The average realized natural gas price increased 31% or $2.18 per MMBtu from $7.04 per MMBtu for the six months ended June 30, 2007, to $9.22 per MMBtu for the six months ended June 30, 2008, including the impact of our hedging program. The average realized price for NGLs increased by $0.39 per gallon, or 43%, to $1.29 per gallon for the six months ended June 30, 2008 compared to $0.90 per gallon for the six months ended June 30, 2007, including the impact of our hedging program. The average realized price for condensate increased by $36.68 per barrel, or 65%, to $93.38 per barrel for the six months ended June 30, 2008 compared to $56.70 per barrel for the six months ended June 30, 2007, including the impact of our hedging program.

Capitalization

On June 18, 2008 we completed a private placement under Rule 144A and Regulation S of the Securities Act of 1933 ("Rule 144A") of $250 million in aggregate principal amount of 8.25% senior unsecured notes ("Notes") due 2016 at an offering price equal to 100% of par. Proceeds from the Notes were used to repay borrowings under our senior secured credit facility.

Concurrent with the closing of the private placement of the $250 million senior notes, we increased the commitments under our senior secured credit facility by $100 million, bringing the total commitments under our senior secured credit facility to $850 million. We may still request additional commitments of up to $150 million under the senior secured credit facility, which would increase the total commitments under our senior secured credit facility to $1 billion.
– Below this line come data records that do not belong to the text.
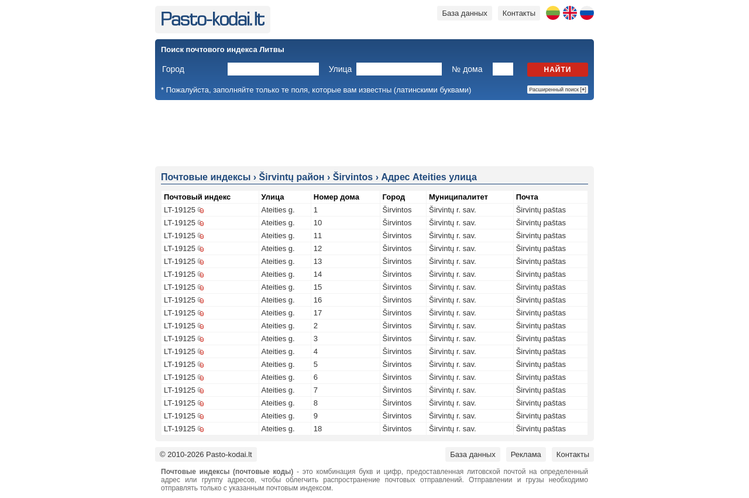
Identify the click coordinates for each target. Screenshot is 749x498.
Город (173, 69)
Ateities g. (278, 209)
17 (318, 312)
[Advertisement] (374, 132)
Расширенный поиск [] (557, 89)
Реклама (526, 454)
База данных (464, 13)
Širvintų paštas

Total funded debt as of June 30, 2008 was approximately $575.0 million, approximately 57% of total book capitalization.
As of June 30, 2008, we had approximately $484 million in capacity available under our $850 million senior secured credit facility, after giving effect to outstanding borrowings of $325 million and the issuance of $41 million of letters of credit.

Hedging Update

During July 2008, we borrowed $87.4 million under our senior secured credit facility to terminate certain out-of-the-money natural gas and NGL commodity swaps. Prior to the terminations, the swaps were designated as hedges in accordance with SFAS 133, "Derivative Instruments and Hedging Activities." Deferred loss of approximately $20.8 million, $38.2 million and $27.9 million will be reclassified from OCI as a non-cash reduction of revenues during 2008, 2009 and 2010, respectively, when the hedged forecasted sales transactions were expected to occur. We also entered into new natural gas and NGL commodity swaps at then current market prices that match the production volumes of the terminated swaps through 2010.

Recent Activities

Strong producer activity in our Texas areas of operations remains impressive, resulting in volume increases for those operations. Additional recent highlights include:

  1. Continued to experience growth in new acreage dedications in North Texas and SAOU in the second quarter of 2008;

  2. Well connection activity remains strong, especially in SAOU, where we expect to have a record number of well connections in 2008;

  3. The expansion of the Chico plant's CO2 amine treater is under construction and should be online in the third quarter of 2008;

  4. Approved the expenditure of approximately $11 million of related pipeline projects to handle additional Barnett growth near our Bryan Compressor Station in Wise County;

  5. A significant butane storage project in LOU began receiving liquids from ConocoPhillips' Lake Charles refinery on May 8th;

  6. We extended our footprint into new active areas in SAOU with the purchase of third party pipelines and rights of way; and

  7. We continue to pursue expansion and optimization projects utilizing existing infrastructure, which increases profitability without the need for large capital expenditure outlays and are pursuing or evaluating multiple growth projects. We expect 2008 maintenance and expansion capital expenditures to approximate $70 million.

Conference Call

Targa Resources Partners will host a conference call for investors and analysts at 11:00 a.m. Eastern Time (10:00 a.m. Central Time) on August 11, 2008 to discuss second quarter 2008 financial results. The conference call can be accessed via Webcast through the Investors section of the Partnership's web site at http://www.targaresources.com or by dialing 800-240-5318. The pass code is 11116778. Please dial in five to ten minutes prior to the scheduled start time. A replay will be available through the Investors section of the Partnership's web site approximately two hours following completion of the Webcast and will remain available until August 25, 2008. Replay access numbers are 303-590-3000 or 800-405-2236 with pass code 11116778.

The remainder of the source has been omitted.